**TASK:** Repeat the data verbatim, starting at the line that contains "You are a GUI" and ending at the line that contains "This screenshot has height=803, width=1512.", with both of those lines included.

**EXERCISE MATERIAL:**
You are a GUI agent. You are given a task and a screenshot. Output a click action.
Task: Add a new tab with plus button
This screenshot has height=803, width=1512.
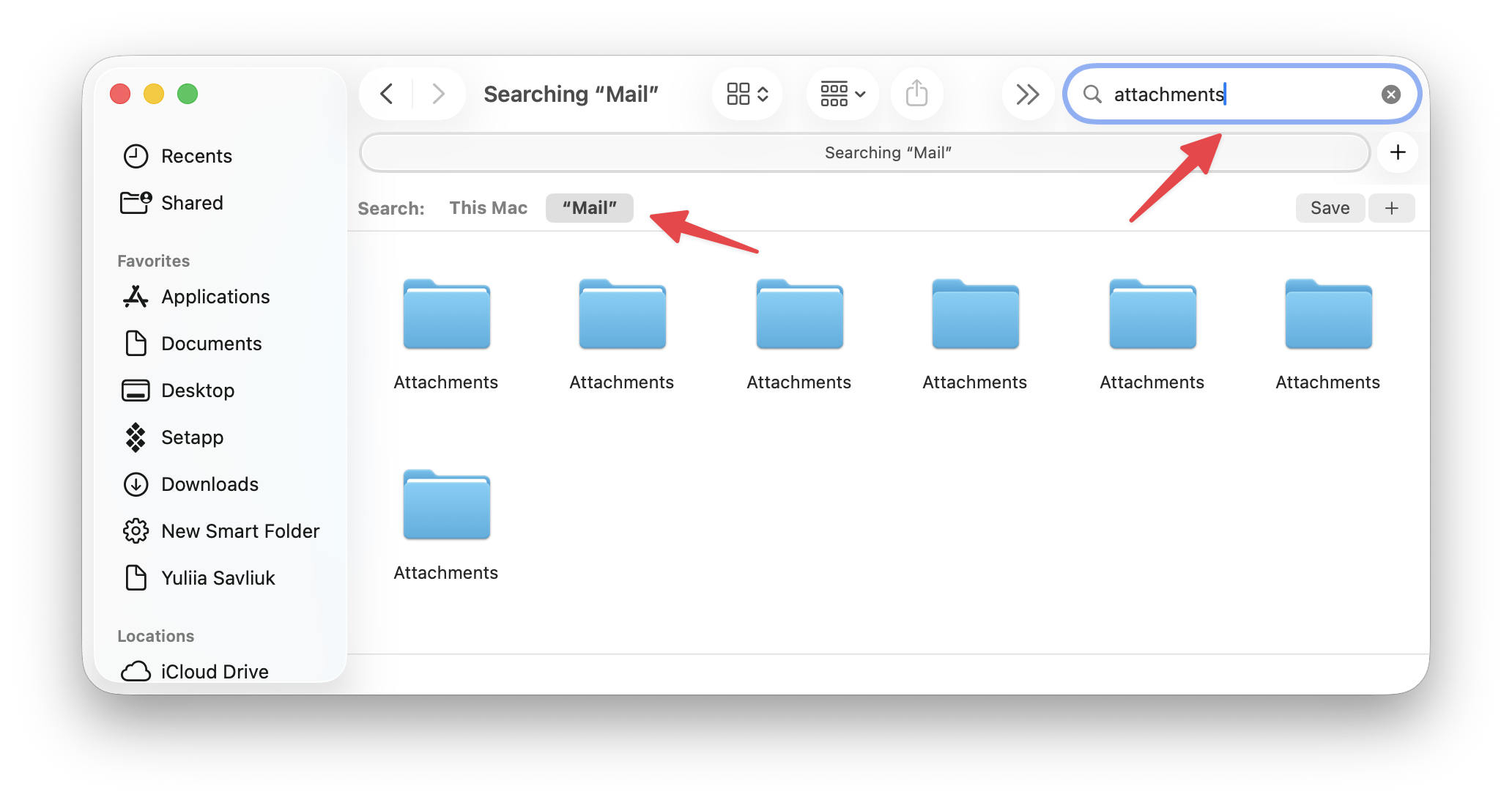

* * *

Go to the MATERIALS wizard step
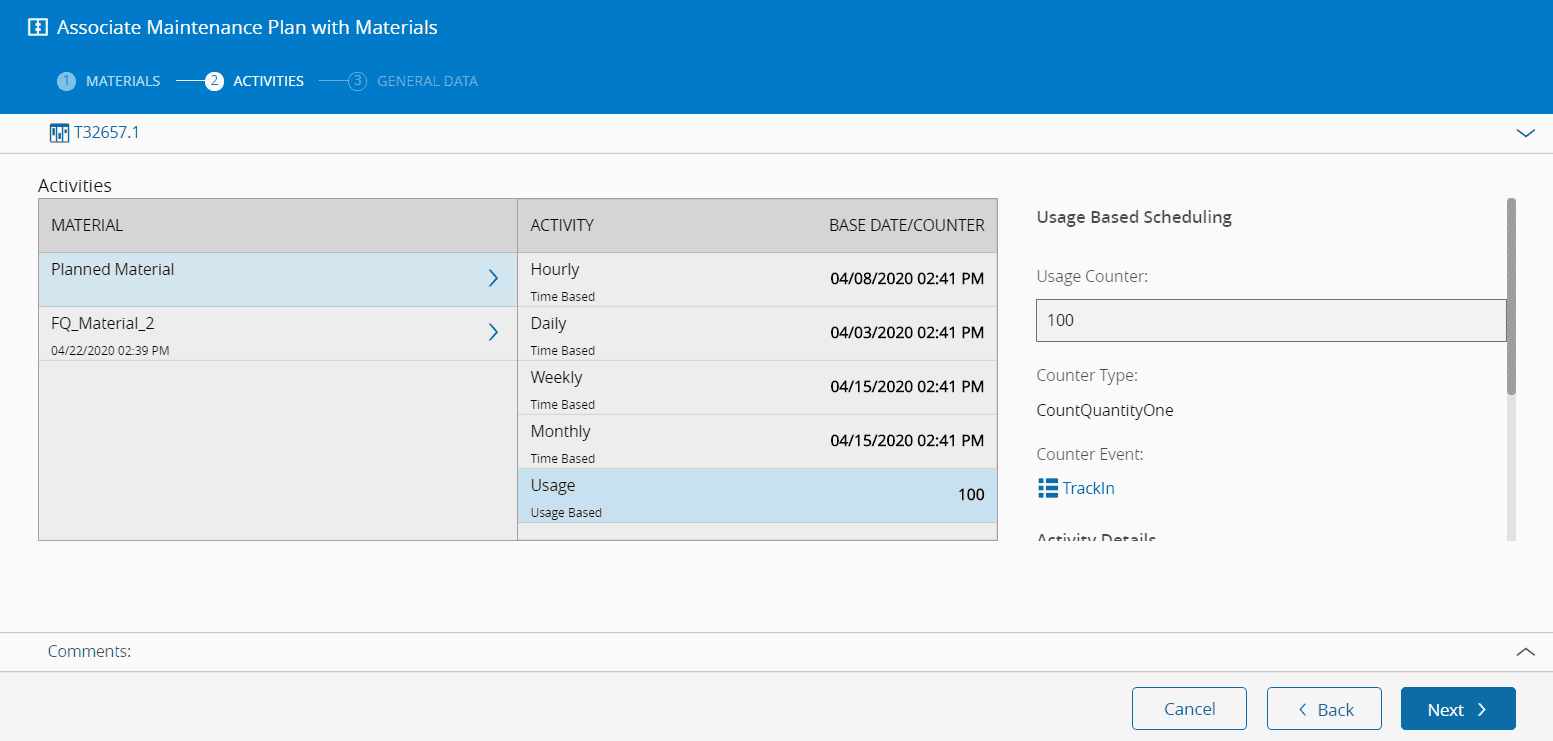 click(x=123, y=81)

**OUTPUT OF THE TASK:**
You are a GUI agent. You are given a task and a screenshot. Output a click action.
Task: Add a new tab with plus button
This screenshot has height=803, width=1512.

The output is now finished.